**PAGINA:**
#####

LA STANZA  di ANTONIO STEFANILE 
  

Antonio Stefanile 
   

 

HAMMANGI

Il cimitero cristiano alla periferia di Tripoli

Cara famiglia di profughi tripolini, eccomi a voi con l'ennesima lettera voluta dalla mia coscienza, la quale  ha spesso, se non sempre,  il sopravvento su di me e non riesco assolutamente in determinati momenti di ispirazione a non scrivere. 

Qualche volta, pensando di avere lo stato d'animo giusto, ho iniziate a scrivere queste mie lettere per una decina di volte, ma dopo un po' smettevo, non riuscivo ad andare avanti. Credetemi riesco solo a scrivere solo se in quei momenti sembra ci sia qualcuno che mi detti. 
Dopo aver finito di scrivere la lettera, nel rileggerla, a me pare che io l'abbia scritta sotto dettatura,  e che io abbia solo il compito di leggerela. Mi sembra quasi strano che l'abbia scritto proprio io. 

Scusate questa curiosa e strana prefazione e veniamo a noi, avrete notato il titolo, che dire, strana la vita; ieri pomeriggio 1° novembre 2015 andavo a far visita alle tombe dei miei genitori, nella nostra cappellina di famiglia, dedicando loro per un po' di tempo, le preghiere dell'eterno riposo e della luce perpetua.

#####

**MATERIALE FORNITO:**
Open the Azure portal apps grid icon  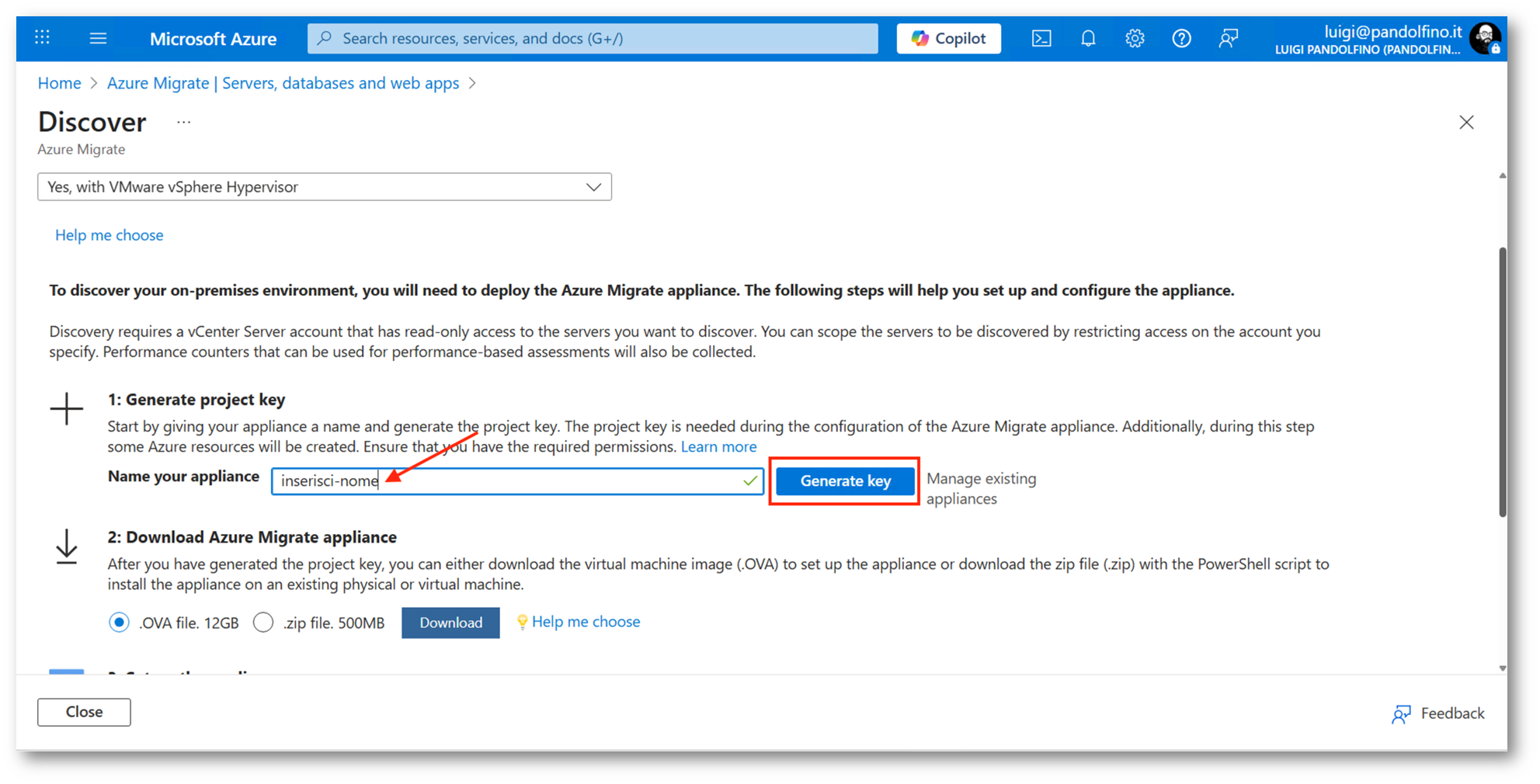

#####

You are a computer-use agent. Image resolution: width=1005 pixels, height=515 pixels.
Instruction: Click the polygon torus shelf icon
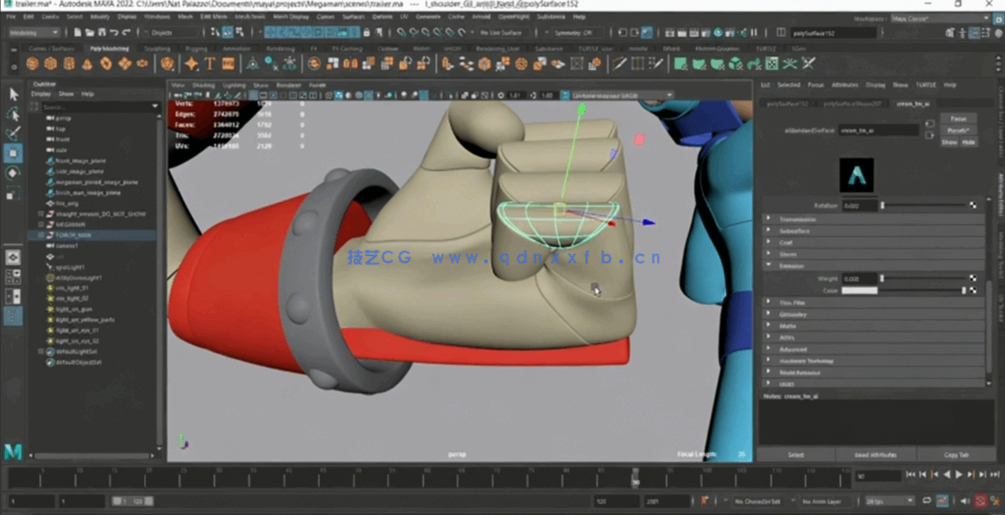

#####

**COMPITI RICHIESTI:**
1 – Nella lettera su Hammangi, per quale motivo chi scrive dice di aver composto questa ennesima lettera? Rispondi con una, due o tre frasi.
2 – Prosegui la lettera su Hammangi partendo subito dopo l'ultima frase riportata.

**LE RISPOSTE:**
1 – La lettera è stata voluta dalla coscienza di chi scrive. Questa coscienza ha spesso, se non sempre, il sopravvento, e in determinati momenti di ispirazione chi scrive non riesce assolutamente a non scrivere.

2 –
Rientrando a casa, sul notiziario del TG4, apprendevo la drammatica notizia che il nostro cimitero di Hammangi, era stato  nuovamente e vigliaccamente profanato. Già nel gennaio del 2014 veniva attaccato da nostalgici di Muammar Gheddafi, che distrussero l'ingresso, uccisero la guardia e devastarono decine di tombe. 

Il cimitero cristiano di Hammangi era, ma purtroppo da tanto tempo non lo è più, un posto solenne, armonioso, invaso da un'atmosfera di pace, silenzio, riflessioni,  preghiera e  ricordi, di coloro che non ci sono più. Avrebbe dovuto esserlo all'infinito, per quelle 7800 salme di nostri concittadini tripolini, che lì riposano ancora. 

Penso sia infinita, la mortificazione nell'animo di noi tripolini a questa notizia, specialmente per coloro che là, hanno sepolto ancora i loro cari, impossibilitati da 45 anni a portare loro un fiore, sulle loro tombe. Cosa resta da dire: Dio onnipotente perdona loro che non sanno quello che fanno.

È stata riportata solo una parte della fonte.